Even managed service providers receive scam emails and phone calls.
These serve as a reminder that education on phishing, scareware, and ransomware is an ongoing process, one that even IT experts need to stay sharp on.
But let’s assume you aren’t an IT expert. How can you best determine the validity of these messages and if they have malicious intent?
As with any learning process, practice is important. You may want to start with our phishing quiz. Know where you stand with gut instinct and some important clues.
Whether the attempt is made by email or phone, there is always something just a bit off about a phishing attempt. The phisher may have some accurate personal information—like your name, or the fact that you have Yahoo! email or an AT&T phone account—and see if you’ll take the bait.
It is easy to panic at the threat of suspension or an overdue bill and put aside any unease because of the urgent matter apparently at hand. This is exactly what phishers and scammers hope will happen.
The goal of these calls or emails is to collect even more information about you, fleshing out a profile for future scams, which the phisher can sell to other scammers, or—the jackpot—to collect banking or credit card information and cash in.
Because these phishes do have some truth mixed in, many do fall victim.
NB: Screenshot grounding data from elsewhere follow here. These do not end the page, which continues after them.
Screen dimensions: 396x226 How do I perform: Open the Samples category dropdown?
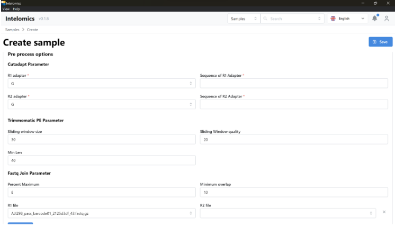click(x=244, y=19)
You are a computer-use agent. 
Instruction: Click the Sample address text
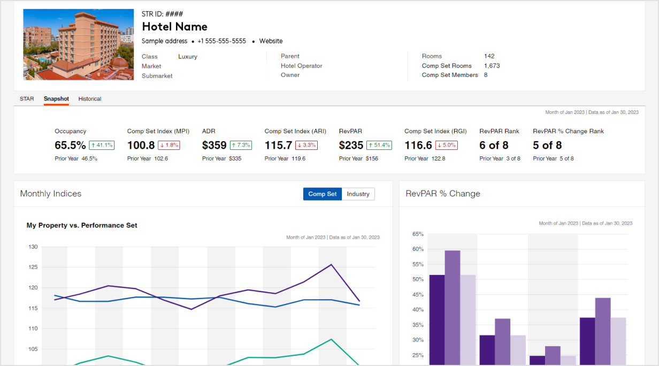(164, 41)
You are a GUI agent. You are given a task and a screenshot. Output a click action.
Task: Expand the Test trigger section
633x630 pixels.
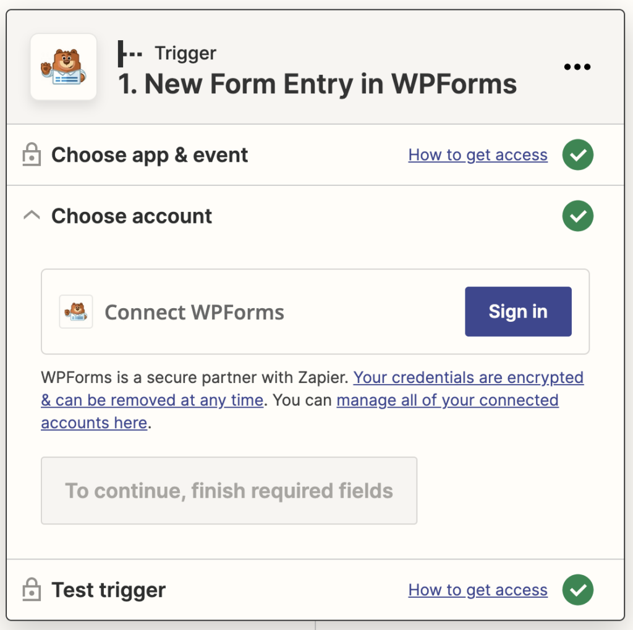[x=109, y=590]
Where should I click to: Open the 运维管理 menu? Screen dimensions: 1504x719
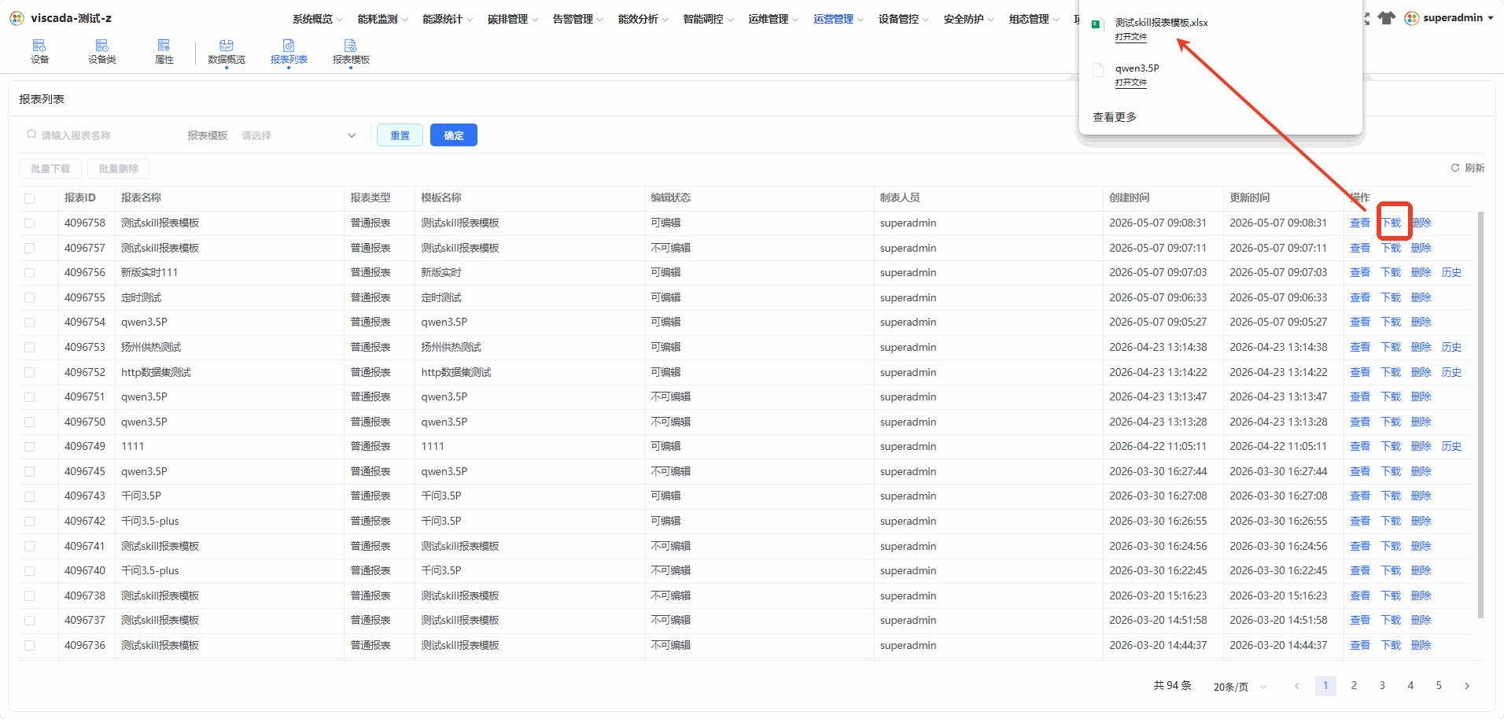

It might sound like an episode of Black Mirror—in fact, the tactics used in this blackmail email are eerily similar to those dramatized in a recent episode of the Netflix series depicting fictional futures—but scammers are now using direct emails as a method to extort information or Bitcoin from unsuspecting users.
About a month ago, Mark Anderson, Principal of Anderson Technologies, received a blackmail email scam. “As you could probably have guessed, your account was hacked, because I sent message you from it,” the scammer began in broken English. They first boasted by showing an unencrypted old password—probably acquired from Yahoo’s 2013 data breach.
The email continued to outline the threat. “Within a period from July 7, 2018 to September 23, 2018, you were infected by the virus we’ve created.” This virus, they suggested, gave them access to “messages, social media accounts, and messengers.” This apparently wasn’t enough intimidation for most scam victims, because the email then amped up the threat.
Users all over the internet report similar threats; the scammer creates a scenario that, if true, would serve as ample motivation to give in to their demands. The scammer says that video of the user was recorded while visiting “adult websites,” and that, unless 700 dollars is transferred to the scammer’s Bitcoin wallet within 48 hours, this footage would be released and they would “show this video to your friends, relatives, and your intimate one…”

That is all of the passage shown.